Text excerpt:
● ● ●
Tara takes a picture

I was reading the London Girl GeekDinner 10 roundup by Sarah Blow and thought how simlar our nights sounded.

Wednesday night was a mad night. I was late again, because I had to scoot from Kensington to Clerkenwell in rush hour traffic. I forgot my camera batteries and charger, so had to scoot back from Victoria. I also completely forgot about the stickers and pens earlier in the day. So when I finally got to the bear bar, I had to go to Sarahs work place in Holborn and get a load of stickers. I was honestly very suprised how quickly people got from High street Kensington to Farringdon. By the time I got back, it was filling up nicely.

Tara and Chris had arrived and were enjoying chatting to people. After making an announcement on the PA system and sorting out stickers (big thanks to Sarah Forrester and Sheila for going around and collecting money instead of me by myself). Before you know it the food came out and like Sarah Blow we need to make it clear that a dinner isn't really a dinner. More a finger buffet. Quoting from Sarah Blow,

As you have probably gathered to do a proper sit down meal for 80 people at £15.00 per head which is about the minimum you could do it for in London would come to around £1500 plus wine… there aren't all that many companies that would be willing to do that which is why we try to keep the cost down to something sensible to make it accessible to companies and people. That way everyone benefits from it. Apologies to those people who thought that they were going to get a complete full blown meal for nothing! We really can't afford to do that! I'll remember to put up the proviso on the details about the event regarding food etc.

The reason beind the name London Girl Geek Dinners was all because it started off as sit down meals and people paid their own way for dinner, but as the events have got larger it's virtually impossible to do that without mammoth organisation!

I think the problem we had this time around was that we had lots of new people from the Future of webapps. So a lot of people expected a full meal or something for 5 pounds! Like Sarah said, not in London you don't. On the other hand some people commented to Sarah (my wife) that if they knew it was like this aka pub meetup with social geeks. They would have come ages ago. So yes, some about information about geekdinners is certainly needed, along with some eventwax intergreation?
● ● ●
Task objective:
Transcribe word for word the passage of the geek dinner post above that begins with the words "Tara takes a" and ends with "filling up nicely.".

Given information:
● ● ●
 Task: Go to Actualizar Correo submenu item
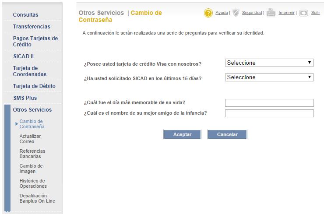click(30, 139)
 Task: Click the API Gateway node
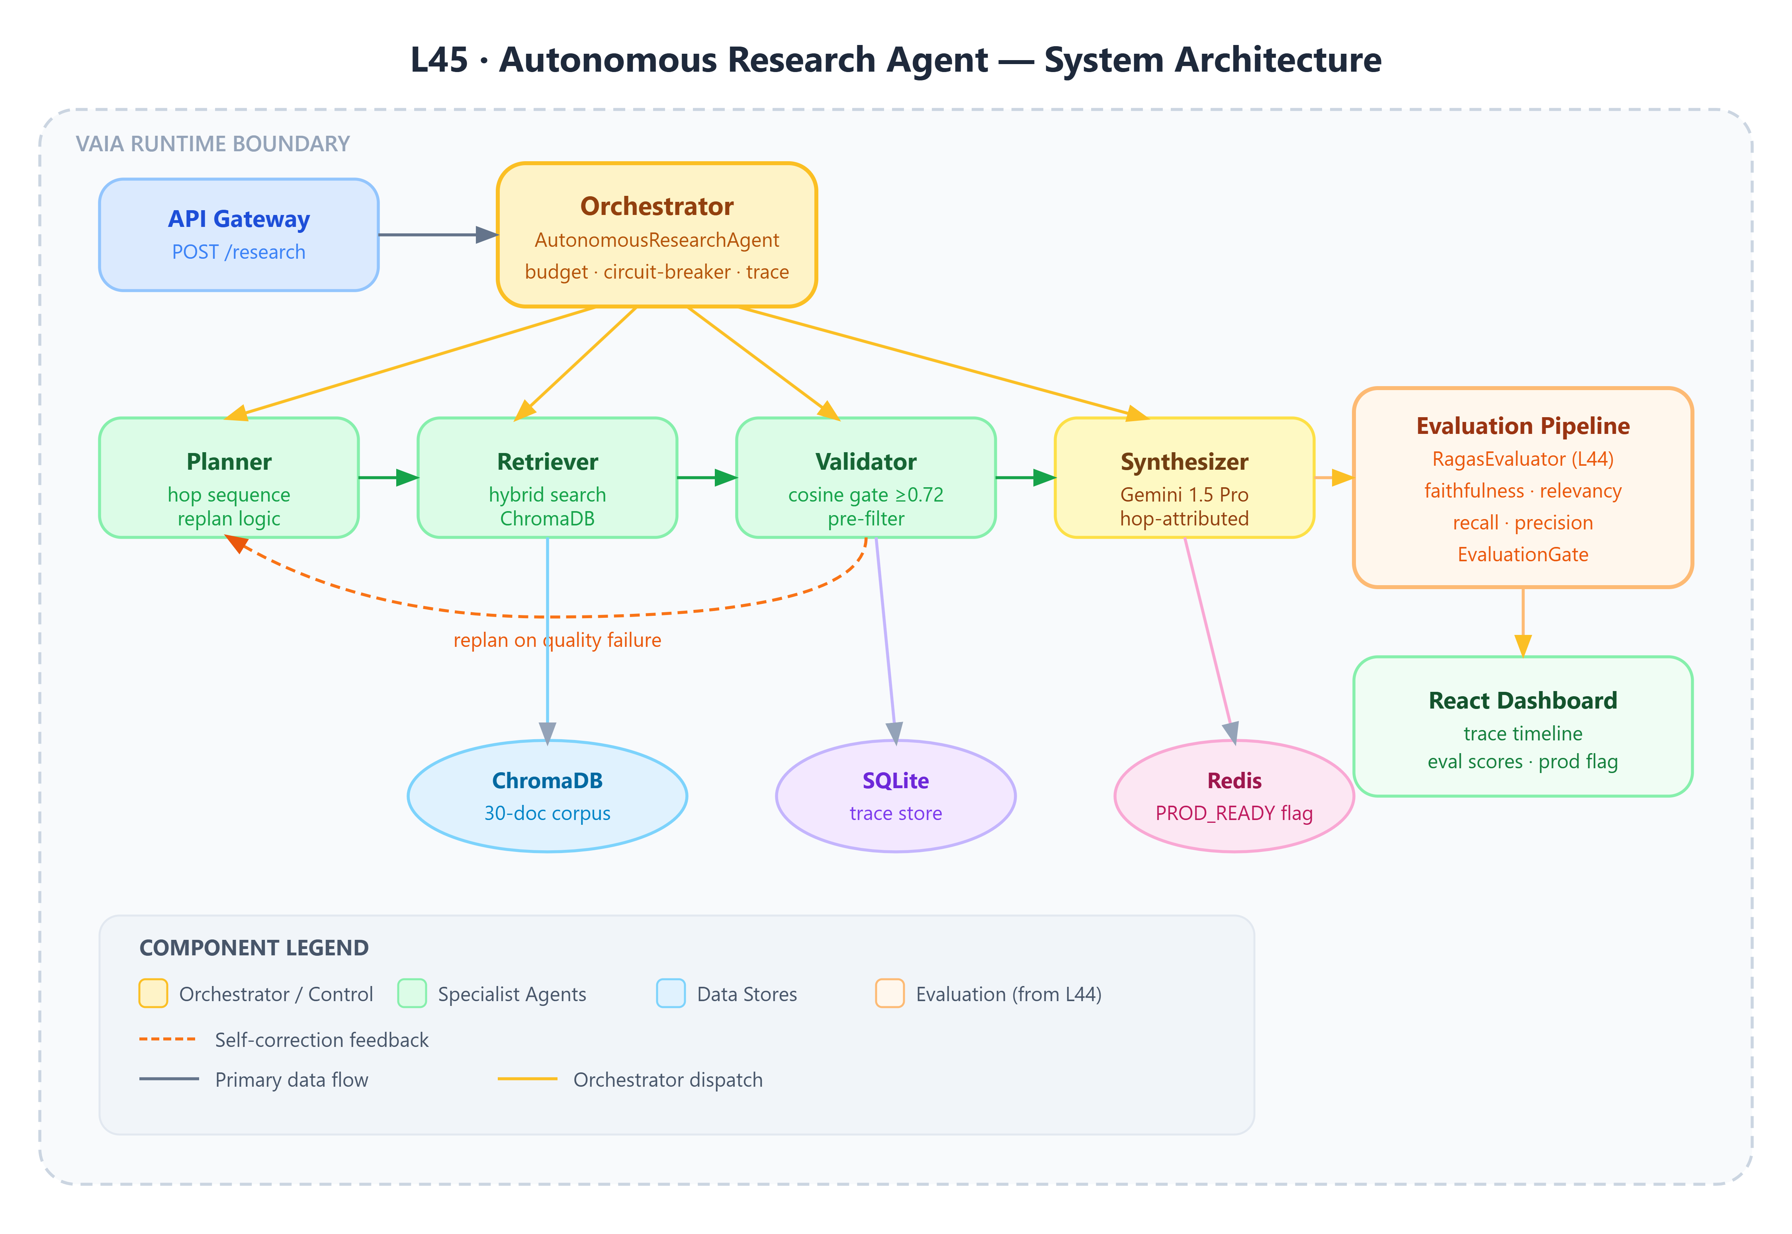click(238, 235)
● ● ●
Complete output:
Tara takes a picture

I was reading the London Girl GeekDinner 10 roundup by Sarah Blow and thought how simlar our nights sounded.

Wednesday night was a mad night. I was late again, because I had to scoot from Kensington to Clerkenwell in rush hour traffic. I forgot my camera batteries and charger, so had to scoot back from Victoria. I also completely forgot about the stickers and pens earlier in the day. So when I finally got to the bear bar, I had to go to Sarahs work place in Holborn and get a load of stickers. I was honestly very suprised how quickly people got from High street Kensington to Farringdon. By the time I got back, it was filling up nicely.